Hi. I’m having some trouble working out how to access multiple GPUs using openMP with the PGI fortran compiler “pgfortran”.

Here is my problem. There is a very simple test program “openmpcudatest.cuf” below.

If I compile with “pgfortran openmpcudatest.cuf”, I get the right answer (I have set OMP_NUM_THREADS=2):

ithread : 0 idev : 0
Try to copy HOST data to device…
Copy for loop cycle 1 OK
Set Adev to 1 using the assigned GPU…
ithread : 0 idev : 0
Try to copy HOST data to device…
Copy for loop cycle 2 OK
Set Adev to 1 using the assigned GPU…
2.000000 2.000000 2.000000 2.000000
2.000000 2.000000 2.000000 2.000000
2.000000 2.000000

Now, if I compile with “pgfortran openmptest.cuf -mp”, the code won’t compile:

PGF90-S-0188-Argument number 1 to cudakerneltest: type mismatch (ompcudatest.cuf: 36)
0 inform, 0 warnings, 1 severes, 0 fatal for ompcudatest

i.e. it looks like the PGI compiler doesn’t like the device variable Adev being decalred in the OMP pragma PRIVATE declaration. If I remove it, the code does indeed compile. However, when I then run the code, I get this:

ithread : 1 idev : 1
Try to copy HOST data to device…
ithread : 0 idev : 0
Try to copy HOST data to device…
Copy for loop cycle 1 OK
Set Adev to 1 using the assigned GPU…
copyin Memcpy FAILED:17

i.e. one of the threads (the second one) has failed to copy private host array A to its designated device.

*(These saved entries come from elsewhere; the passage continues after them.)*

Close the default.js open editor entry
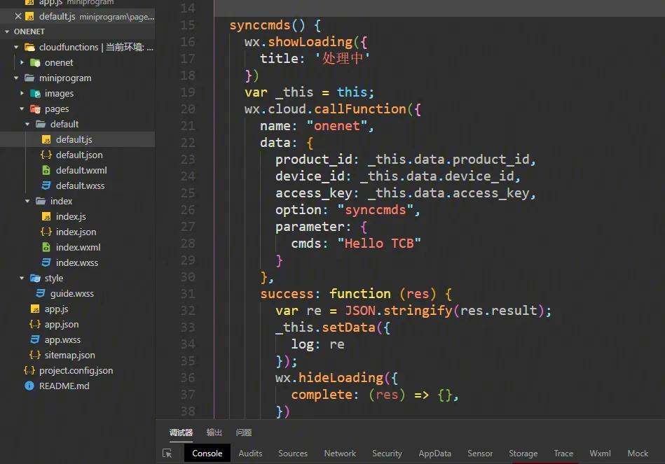This screenshot has height=464, width=665. point(18,16)
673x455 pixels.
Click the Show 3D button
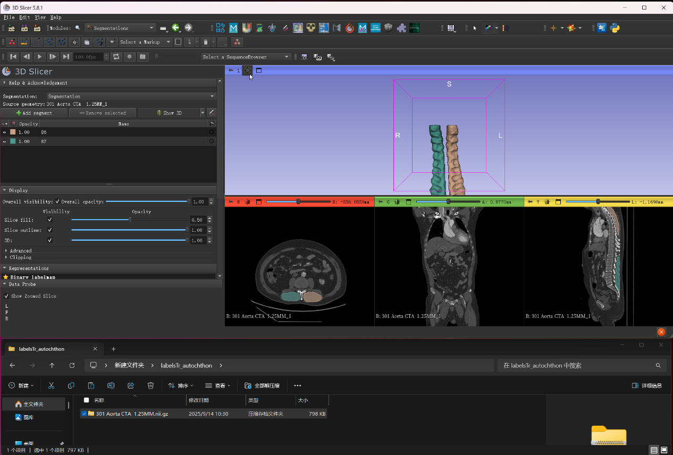click(x=169, y=113)

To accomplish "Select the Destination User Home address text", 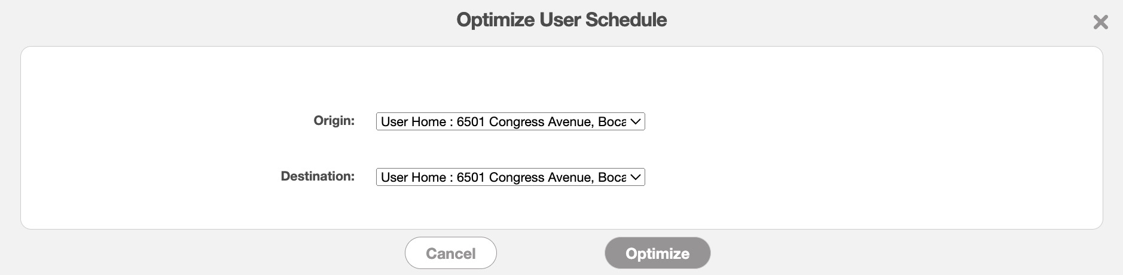I will tap(502, 177).
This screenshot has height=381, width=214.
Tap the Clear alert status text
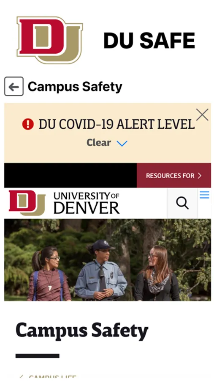coord(99,143)
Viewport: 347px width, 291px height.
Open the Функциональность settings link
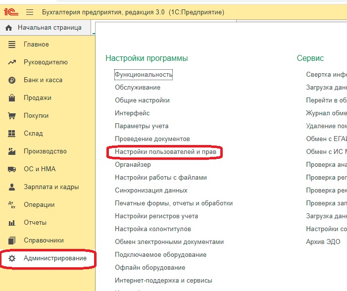tap(143, 75)
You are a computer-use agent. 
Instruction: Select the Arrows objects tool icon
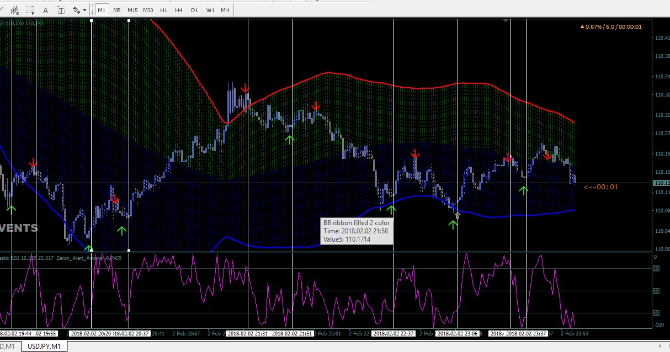[77, 10]
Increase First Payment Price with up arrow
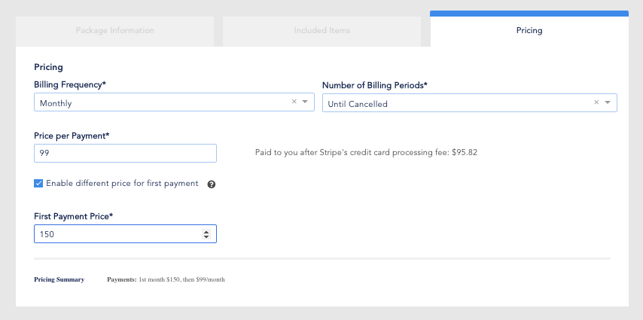Screen dimensions: 643x320 tap(206, 232)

All I want to be able to do is to treat each openMP thread as separate, with its own attached GPU device, then add up all the data at the end.

Please can anyone tell me how to declare device variables inside openMP parallelised loops, or otherwise how to get openMP and CUDA to play nicely with eachother using pgfortran?

Thanks,

Rob.




program ompcudatest

use cudafor
use cudaKernelTest

implicit none

integer :: i,ithread,idev,iflag
real :: A (10),B(10)
real, device :: Adev(10)
integer :: omp_get_thread_num

!$OMP PARALLEL PRIVATE(i,ithread,idev,Adev,A) SHARED(B)
!$OMP DO

do i=1,2
ithread = omp_get_thread_num()
iflag = cudaSetDevice(ithread)
iflag = cudaGetDevice(idev)

print*, 'ithread : ',ithread, 'idev : ',idev

print*, ‘Try to copy HOST data to device…’

Adev = A

print*, ‘Copy for loop cycle ‘,i,’ OK’

call cudaKernelTest( Adev )

! Retrieve device array back to host for thread ithread

A = Adev

! Sum up arrays to shared host array B:

B = B + A

enddo

!$OMP END DO
!$OMP END PARALLEL

! 2 threads initiated, B should be 10 values of 2.0:

print*,B

end



! A very simple CUDA kernel + wrapper:

module cudaKernelTest

use cudafor

implicit none

contains

attributes(global) subroutine cudaKernelTest_kernel( n, Adev )

implicit none

integer, value :: n
real :: Adev(n)

Adev = 1.0

end subroutine cudaKernelTest_kernel

! Kernel wrapper:

subroutine cudaKernelTest( Adev )

implicit none

real, device :: Adev(:)
integer, value :: n

n = size(Adev,1)

print*, ‘Set Adev to 1 using the assigned GPU…’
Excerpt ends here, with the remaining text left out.